# Bobcat trapping



## taxidermist (Sep 11, 2007)

OK, The weather has been weired this year. Hot, Cold, not much snow, etc. I spaced off getting tags this year, so I'm not cat trapping.:-( How have you done this year, and were the cats 'furred up' ?


----------



## SlickWeo (Nov 21, 2014)

I have never gone, but I'm going to start this next year hopefully. It depends on my money situation. If you have any pictures from your previous years I'd like to see them. Also any advice would be appreciated.


----------



## KennyC (Apr 28, 2010)

Haven't trapped any cats this year but all the other animals have been furred up nicely. I haven't noticed any difference other than numbers this year. Not a cat guy so to speak but all others I am in for and they have looked great. I hope to have a mess of work tomorrow but that is all hopes till I go back and check.


----------



## HighNDry (Dec 26, 2007)

I've heard the fur is based on daylight hours more than how cold it is.

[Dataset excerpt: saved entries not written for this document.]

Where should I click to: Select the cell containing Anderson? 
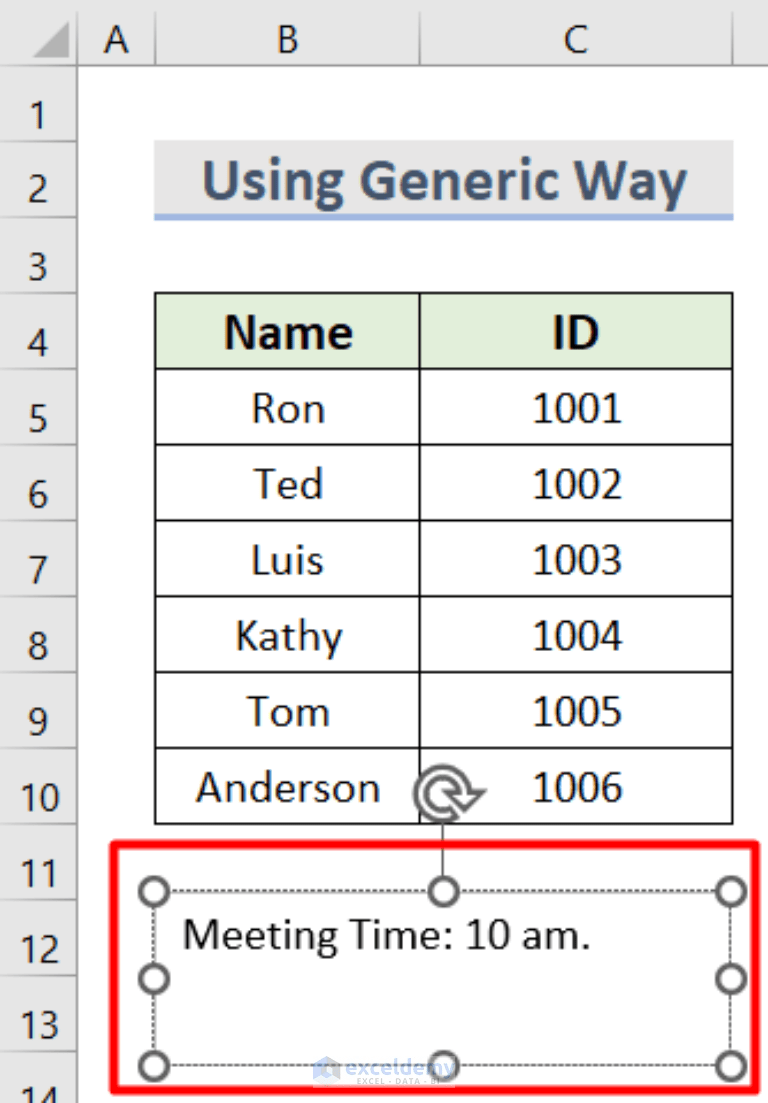tap(286, 787)
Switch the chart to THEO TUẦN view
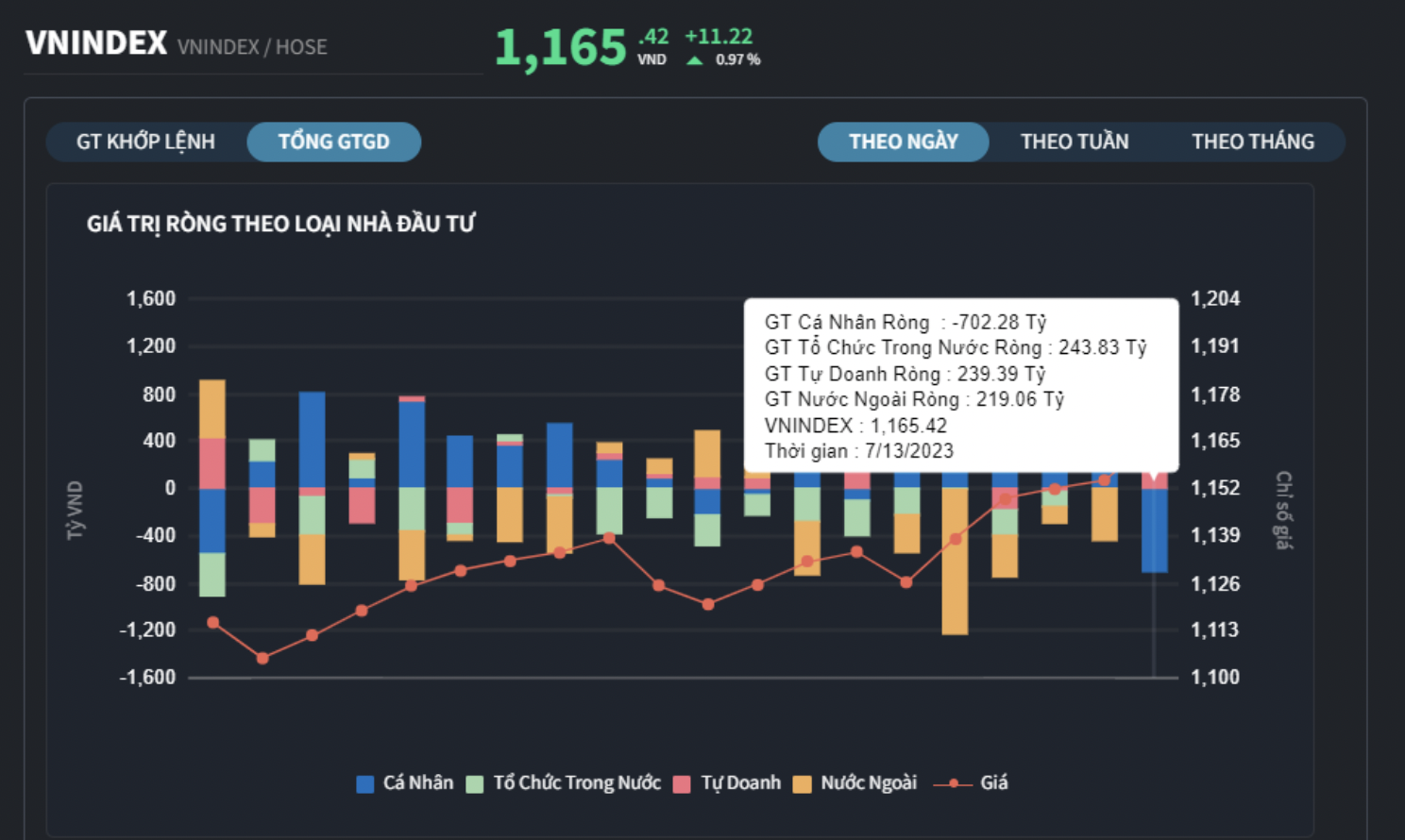 click(1074, 142)
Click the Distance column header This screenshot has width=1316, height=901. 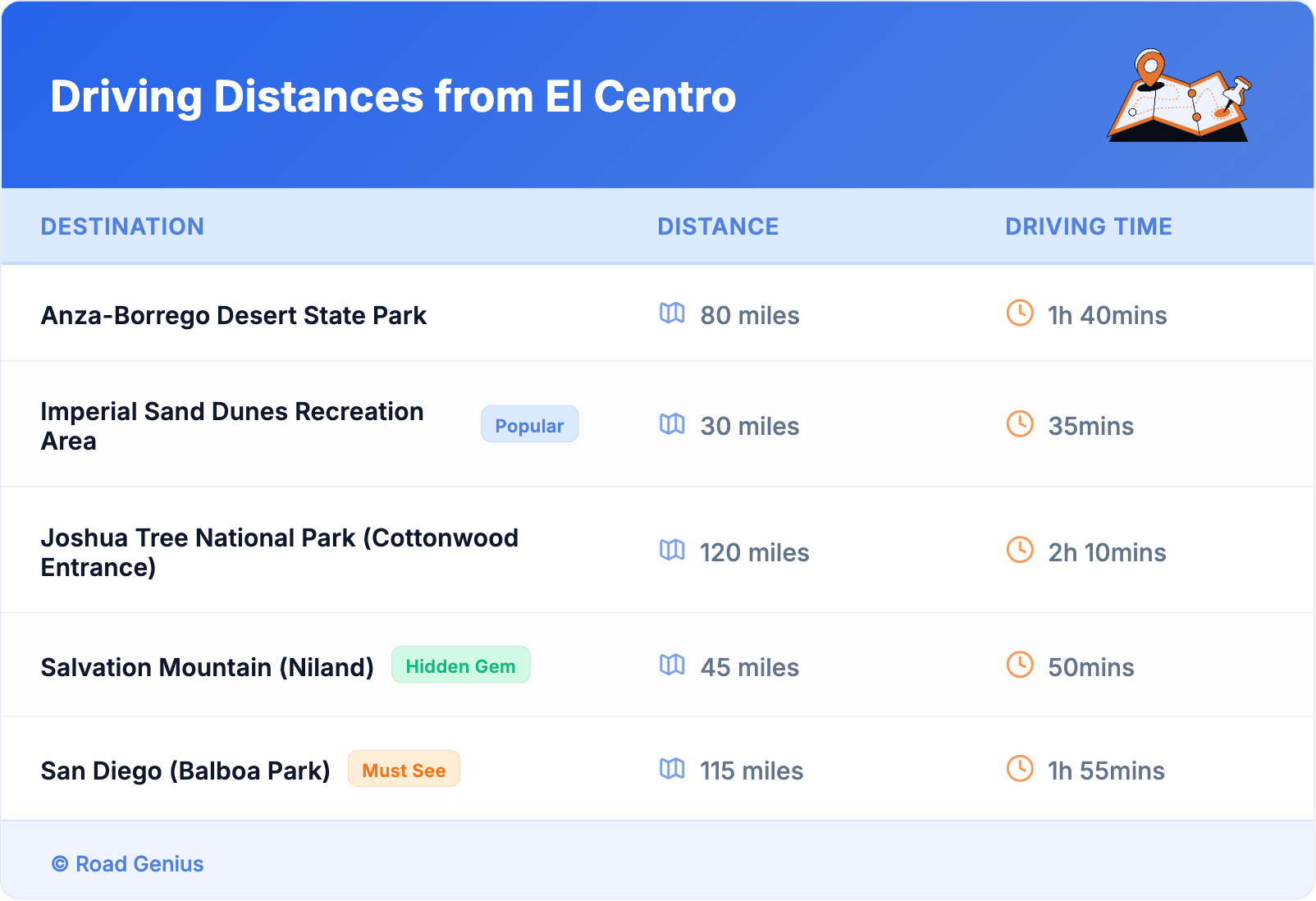[718, 226]
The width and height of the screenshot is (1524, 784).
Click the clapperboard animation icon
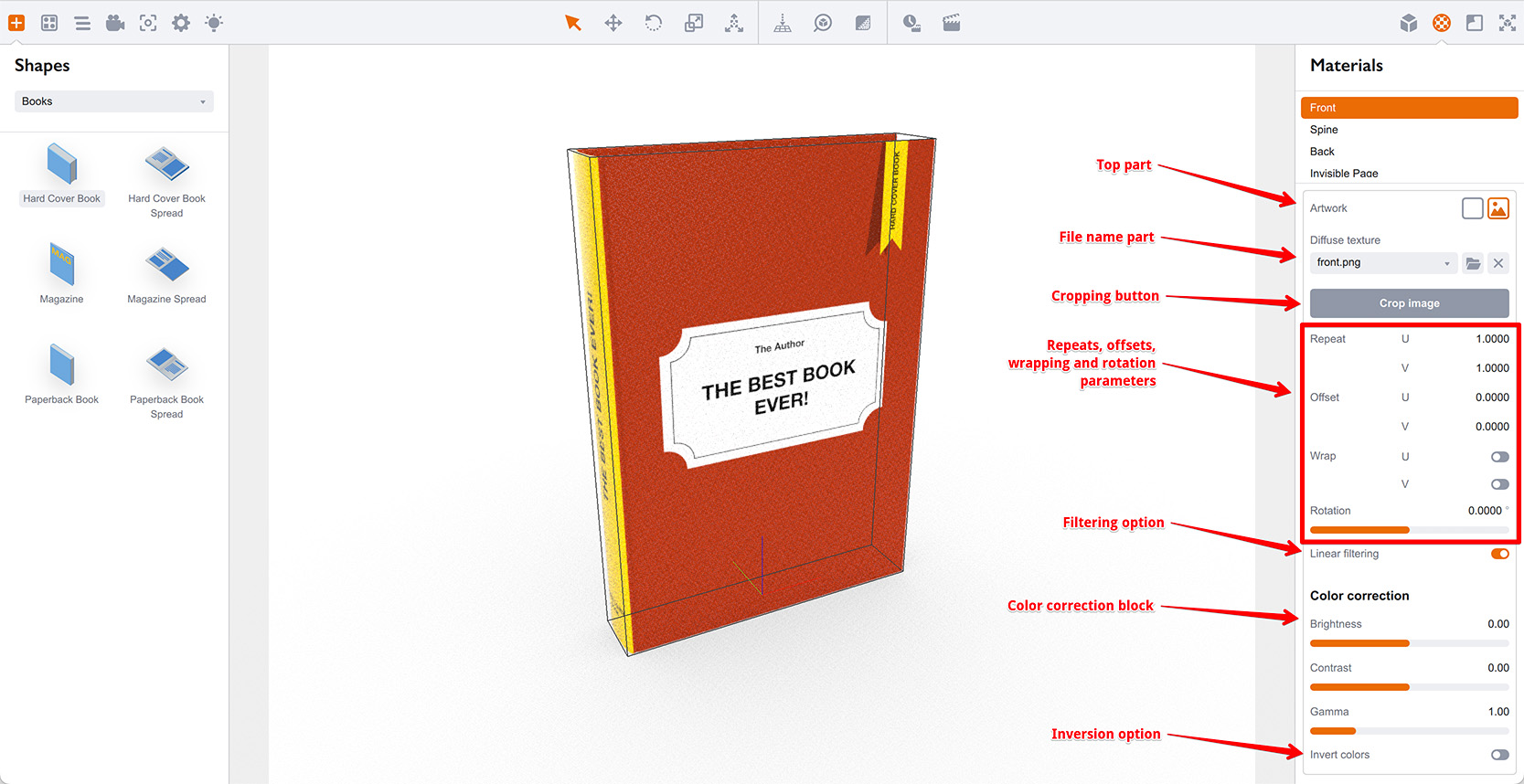[952, 23]
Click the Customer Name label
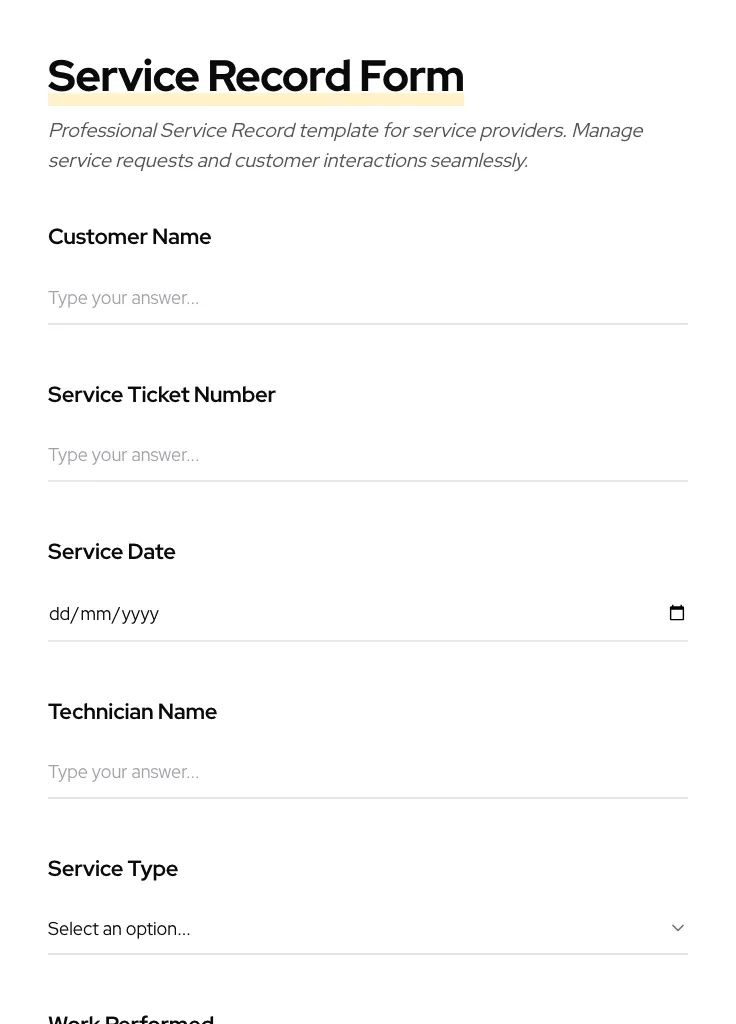Image resolution: width=736 pixels, height=1024 pixels. click(129, 237)
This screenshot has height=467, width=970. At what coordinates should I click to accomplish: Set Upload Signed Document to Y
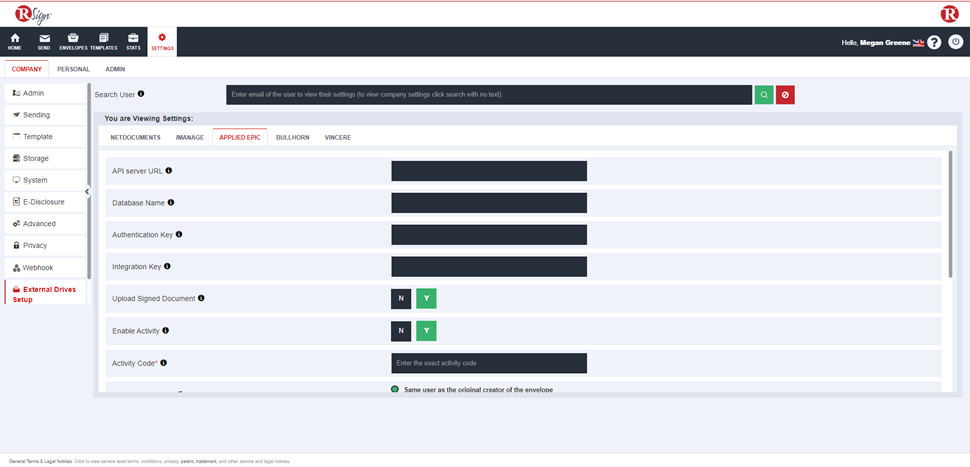point(426,299)
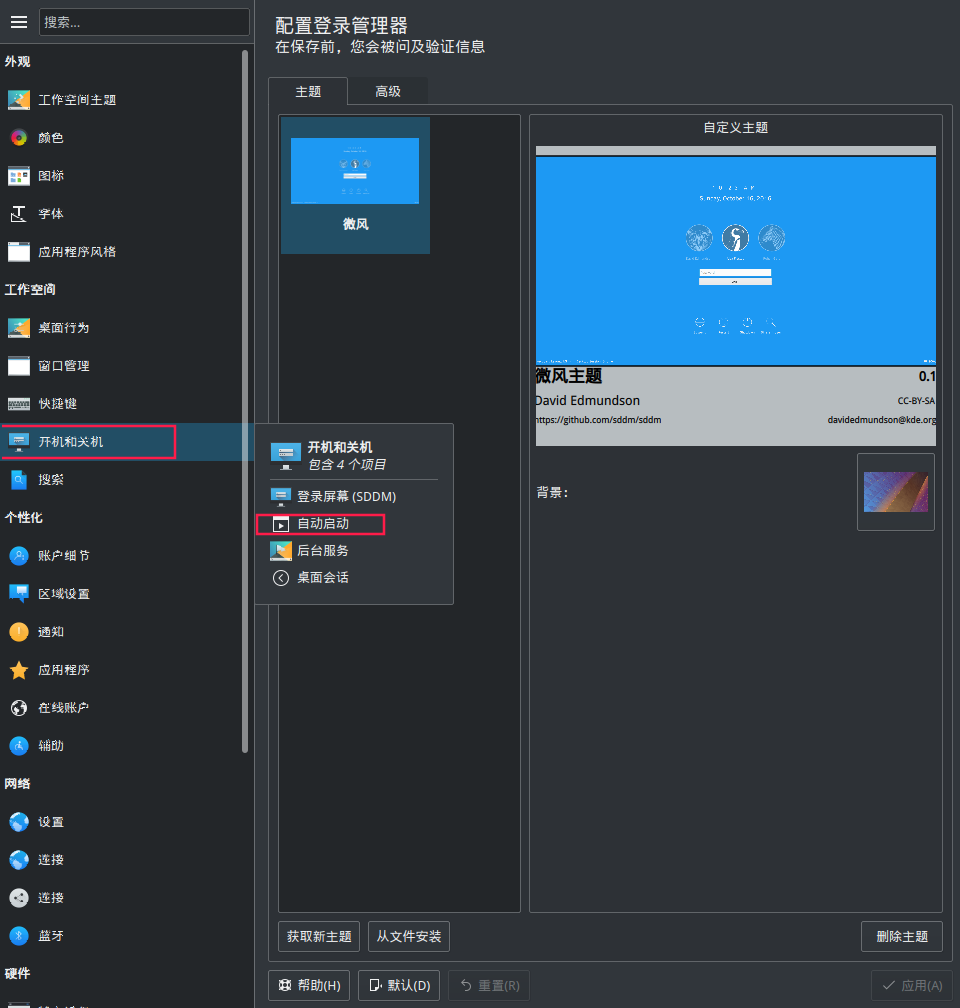The width and height of the screenshot is (960, 1008).
Task: Click inside the 搜索 search field
Action: pyautogui.click(x=143, y=22)
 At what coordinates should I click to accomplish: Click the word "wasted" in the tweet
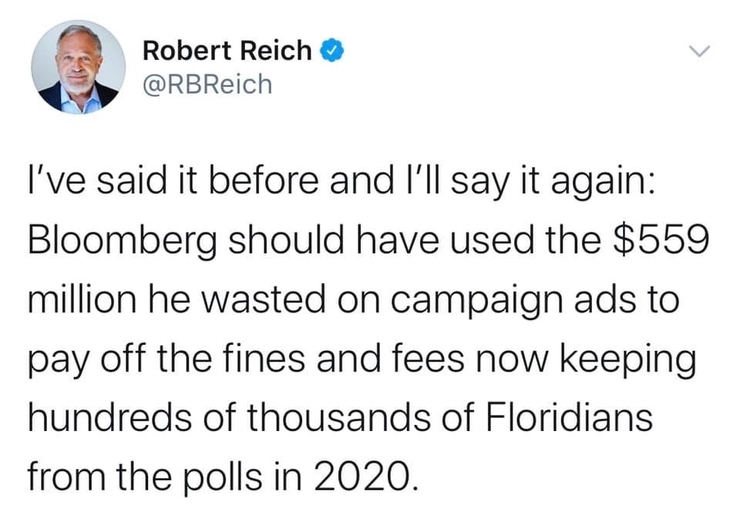click(264, 299)
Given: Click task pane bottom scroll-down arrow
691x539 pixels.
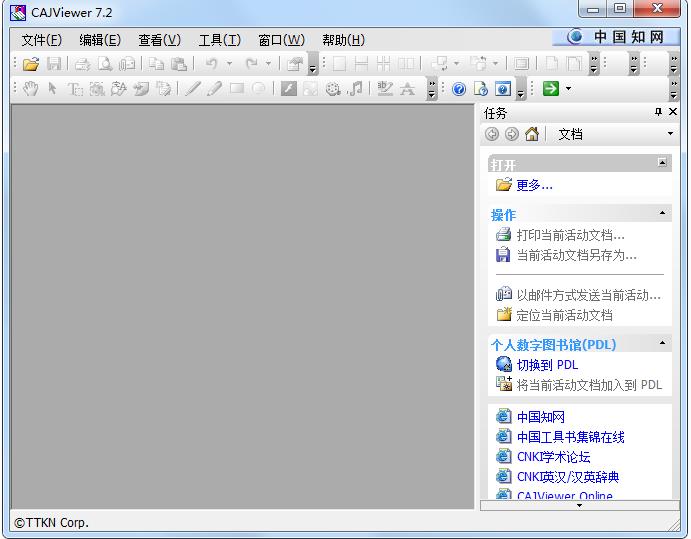Looking at the screenshot, I should point(578,506).
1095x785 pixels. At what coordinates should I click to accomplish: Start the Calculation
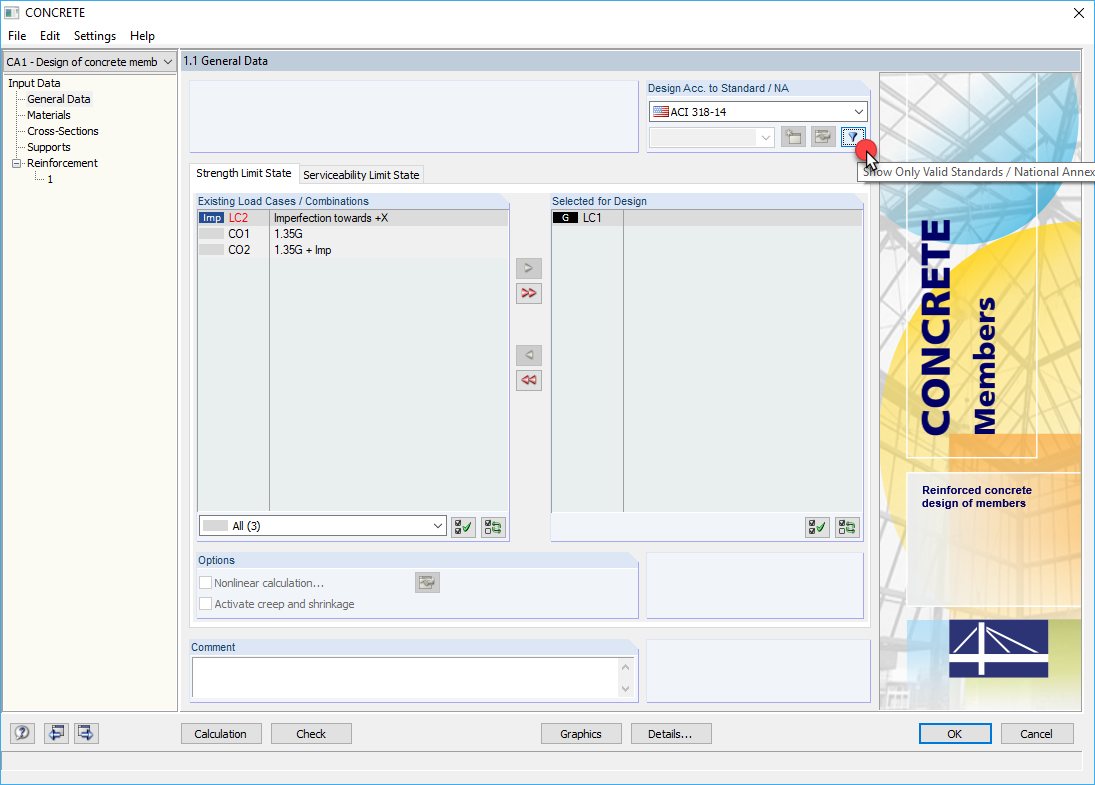221,733
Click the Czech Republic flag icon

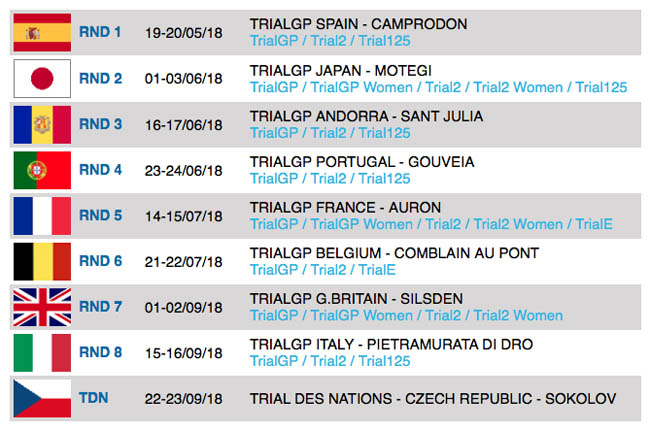tap(42, 398)
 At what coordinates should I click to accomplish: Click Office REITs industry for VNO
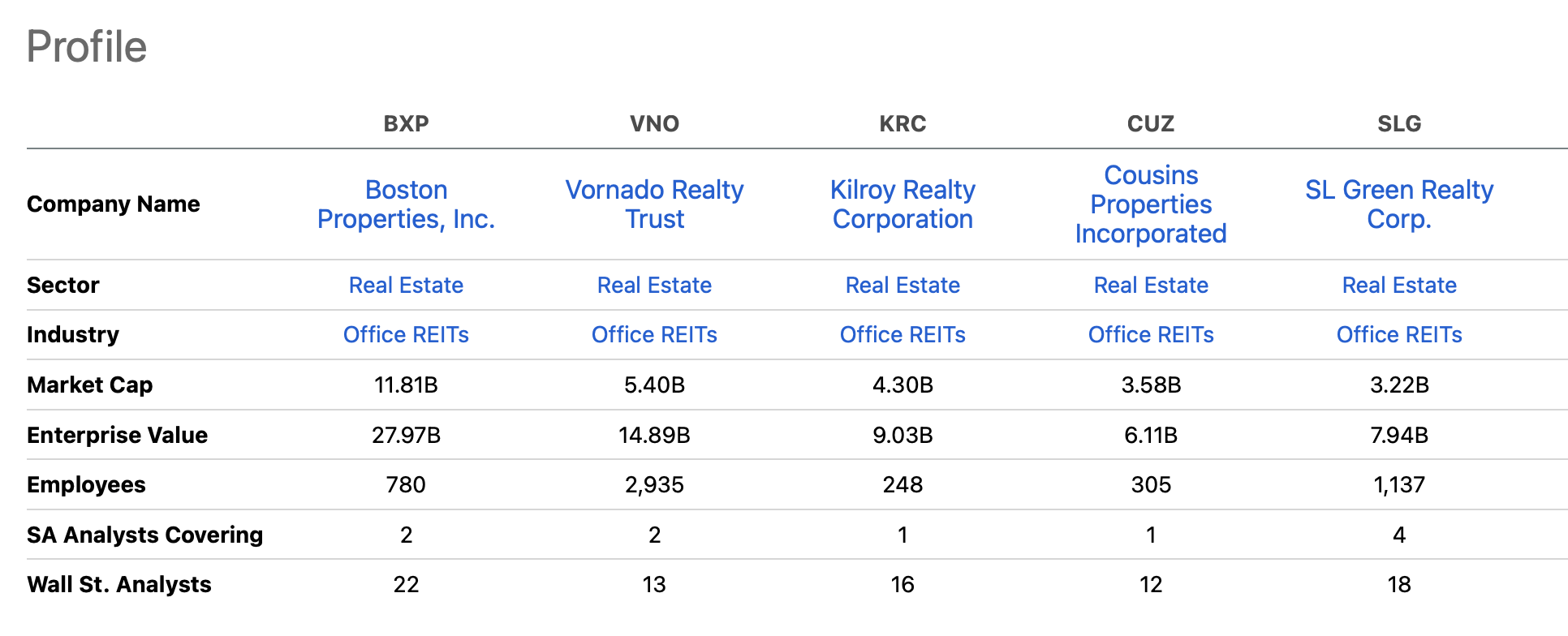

I'm not sure if that is true but a quick internet search may give the answer.


----------



## taxidermist (Sep 11, 2007)

HighNDry said:


> I've heard the fur is based on daylight hours more than how cold it is. I'm not sure if that is true but a quick internet search may give the answer.


I never thought of that. I can see the reasoning for the idea though. The Elk Rut works out that way.


----------